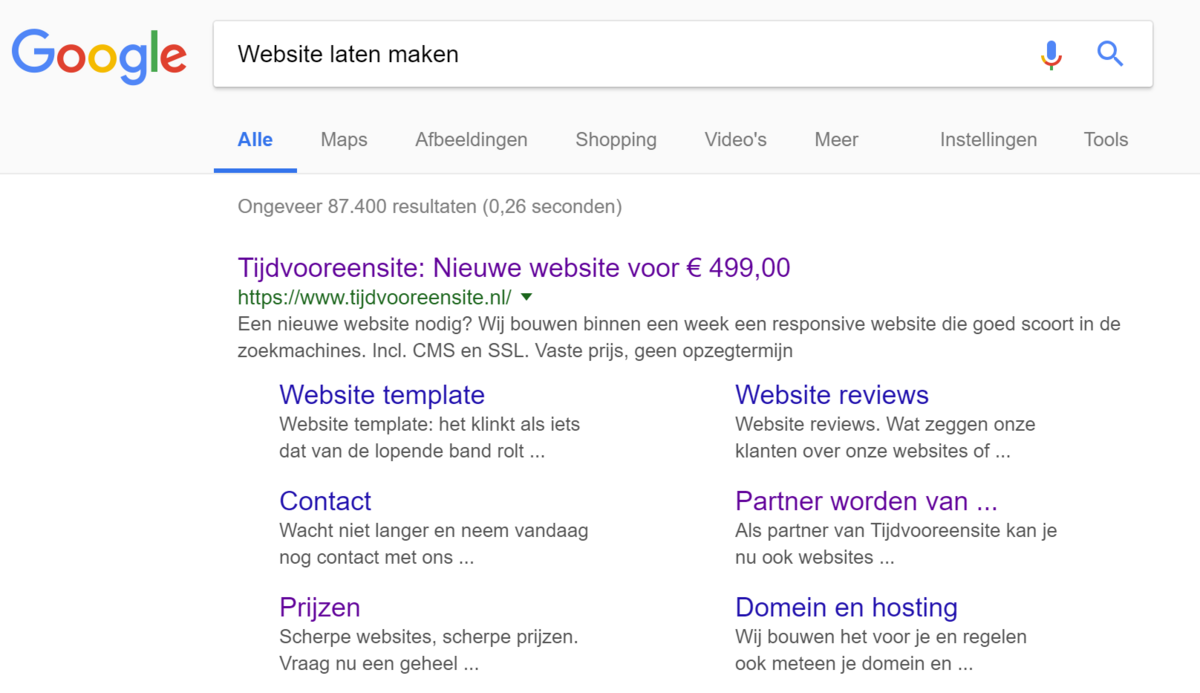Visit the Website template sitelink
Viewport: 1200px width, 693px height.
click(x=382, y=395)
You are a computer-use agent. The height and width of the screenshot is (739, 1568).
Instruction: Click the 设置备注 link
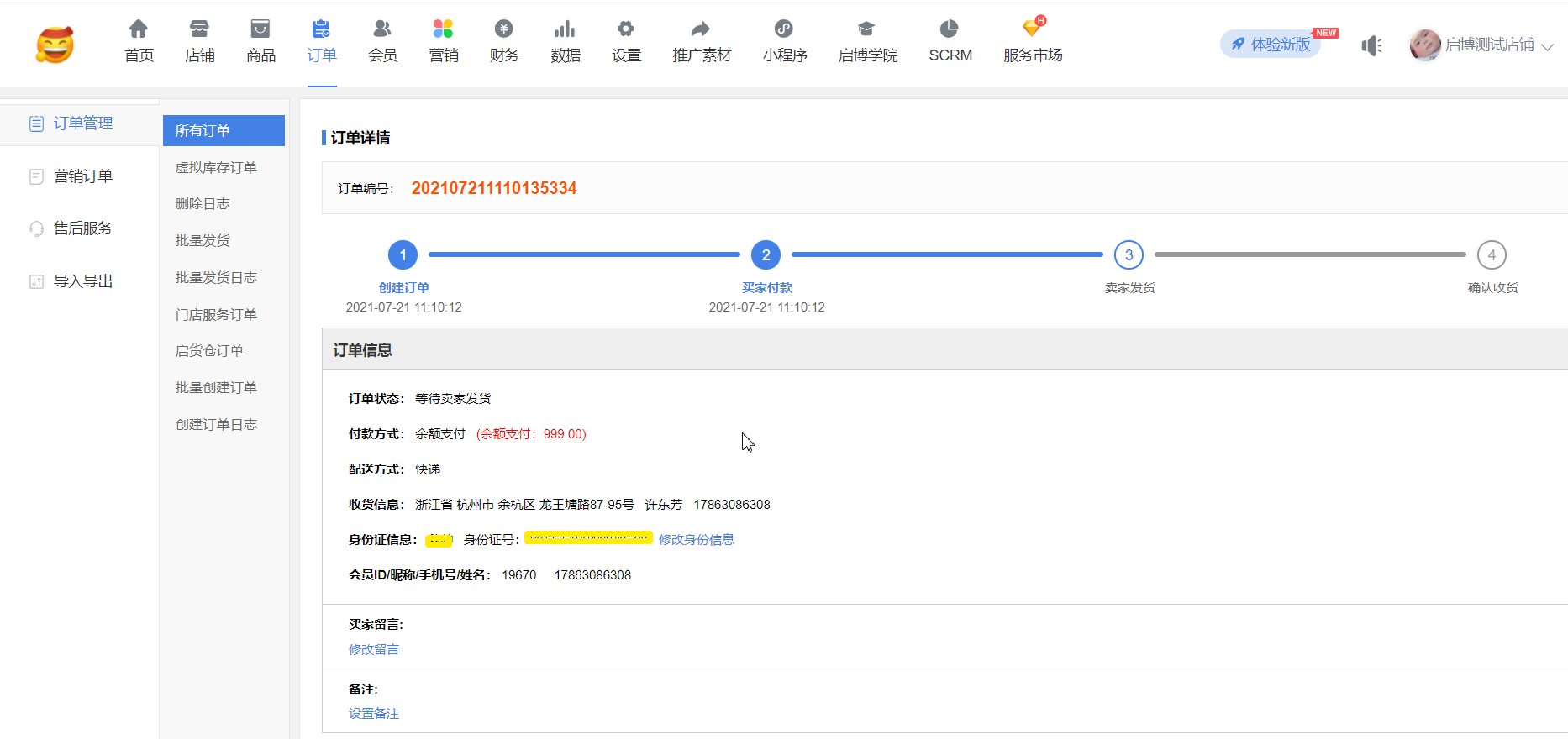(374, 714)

══════

### WHAT TO DO
Where the line containing "You are a computer-use" appears in the entries above, start there and set down every line exactly through the last one, inclusive; omit pictures.

### WRITTEN RESPONSE
You are a computer-use agent. The height and width of the screenshot is (739, 1568).
Instruction: Click the 设置备注 link
(374, 714)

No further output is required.